Your answer should be every line below that includes the word "Management".

Dataset content |
━━━━━━━━━━━━━━━━━━━━━━━━━━━━━━

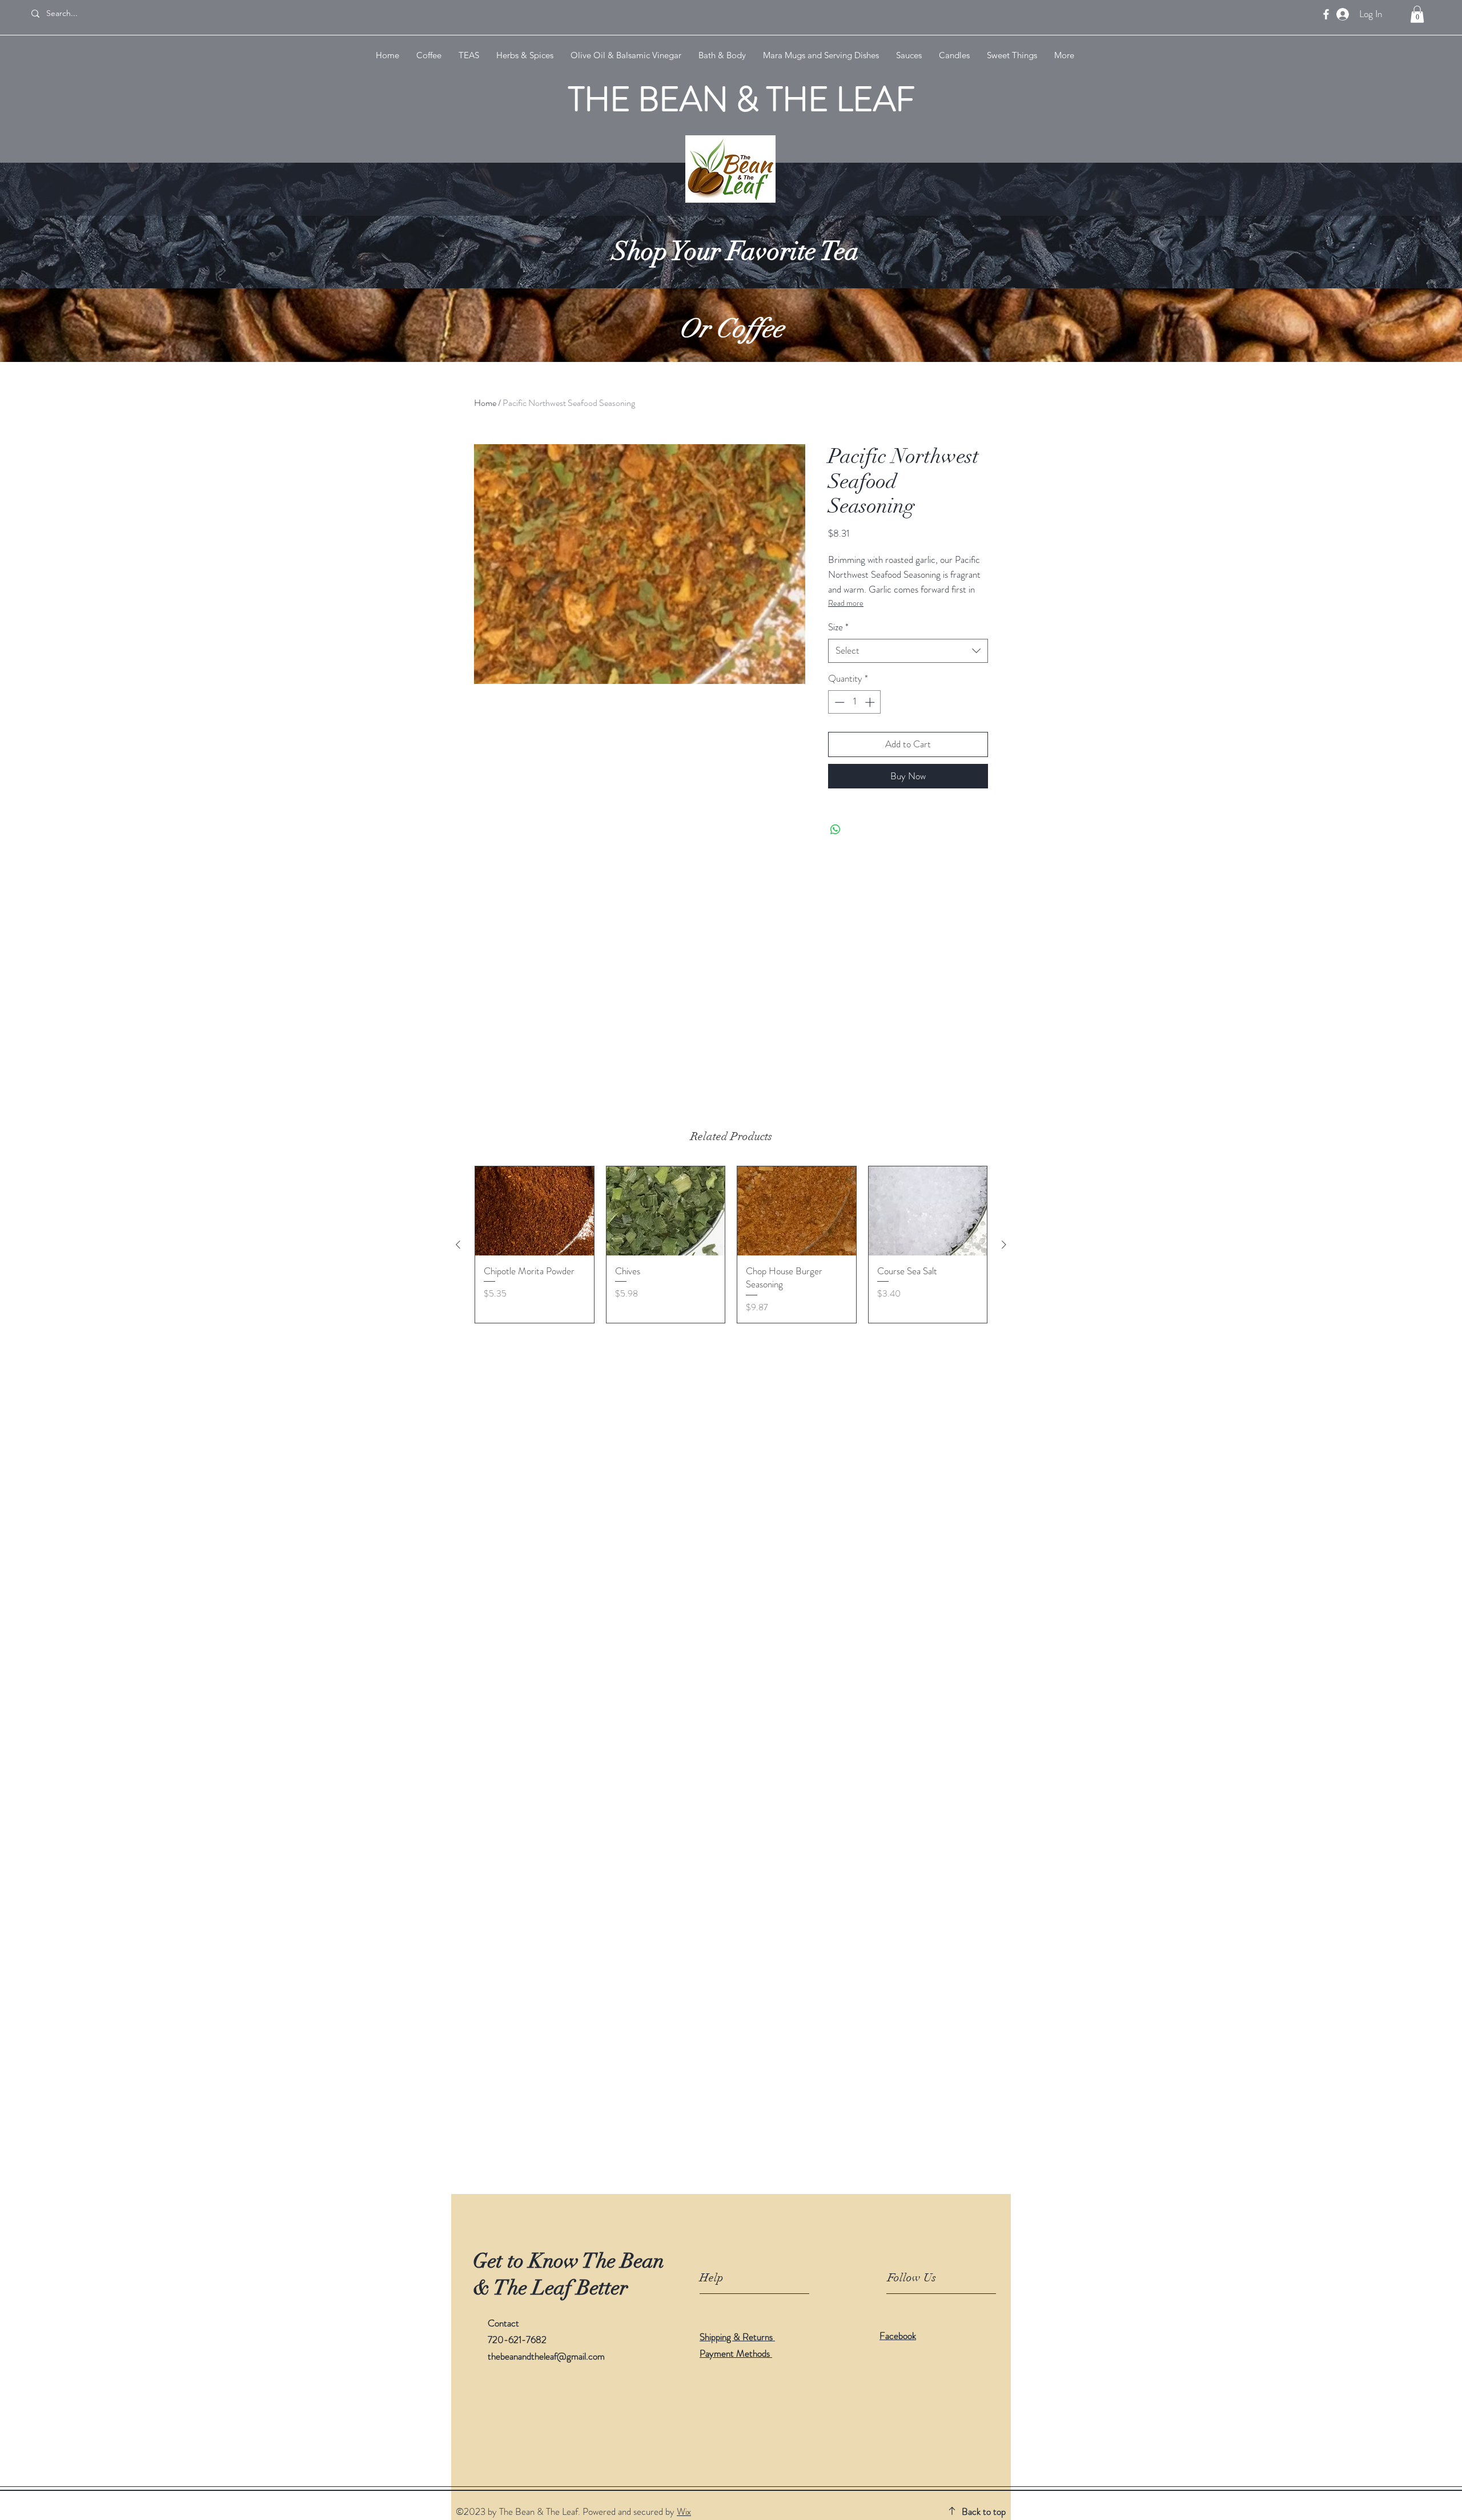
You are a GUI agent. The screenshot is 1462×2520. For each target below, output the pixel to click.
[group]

━━━━━━━━━━━━━━━━━━━━━━━━━━━━━━

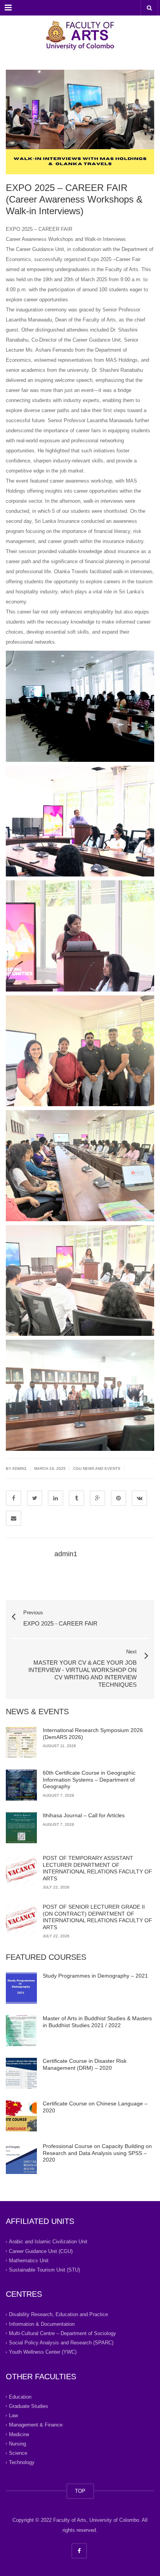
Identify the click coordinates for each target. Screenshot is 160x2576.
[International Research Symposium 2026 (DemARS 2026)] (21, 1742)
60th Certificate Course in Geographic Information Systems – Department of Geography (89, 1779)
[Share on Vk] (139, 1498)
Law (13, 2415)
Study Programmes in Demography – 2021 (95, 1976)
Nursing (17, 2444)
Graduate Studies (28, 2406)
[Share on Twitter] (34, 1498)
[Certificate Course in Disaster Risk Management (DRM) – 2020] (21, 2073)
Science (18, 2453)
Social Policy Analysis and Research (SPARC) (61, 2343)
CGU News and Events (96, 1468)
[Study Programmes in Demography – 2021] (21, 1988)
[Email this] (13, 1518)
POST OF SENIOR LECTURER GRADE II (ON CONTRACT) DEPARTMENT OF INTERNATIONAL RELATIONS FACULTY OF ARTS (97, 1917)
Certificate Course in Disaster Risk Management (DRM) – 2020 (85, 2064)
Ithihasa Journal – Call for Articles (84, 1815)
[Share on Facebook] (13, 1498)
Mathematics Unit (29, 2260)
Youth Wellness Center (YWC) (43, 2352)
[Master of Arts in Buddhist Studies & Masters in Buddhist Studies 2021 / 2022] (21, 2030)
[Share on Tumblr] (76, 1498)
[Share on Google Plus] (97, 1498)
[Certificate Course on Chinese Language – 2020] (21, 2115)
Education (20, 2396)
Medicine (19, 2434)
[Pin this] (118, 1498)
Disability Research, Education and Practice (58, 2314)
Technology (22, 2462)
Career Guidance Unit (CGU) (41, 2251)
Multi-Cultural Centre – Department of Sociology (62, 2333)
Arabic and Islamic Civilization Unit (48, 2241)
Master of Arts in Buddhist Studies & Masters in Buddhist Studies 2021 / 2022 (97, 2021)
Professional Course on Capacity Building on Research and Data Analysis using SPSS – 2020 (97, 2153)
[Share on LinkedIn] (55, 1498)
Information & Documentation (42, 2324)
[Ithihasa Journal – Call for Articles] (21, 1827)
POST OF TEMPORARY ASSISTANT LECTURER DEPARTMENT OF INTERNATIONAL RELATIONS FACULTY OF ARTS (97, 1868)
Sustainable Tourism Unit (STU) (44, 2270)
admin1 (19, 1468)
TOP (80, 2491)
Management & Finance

━━━━━━━━━━━━━━━━━━━━━━━━━━━━━━

Output below |
[Certificate Course in Disaster Risk Management (DRM) – 2020] (21, 2073)
Certificate Course in Disaster Risk Management (DRM) – 2020 (85, 2064)
Management & Finance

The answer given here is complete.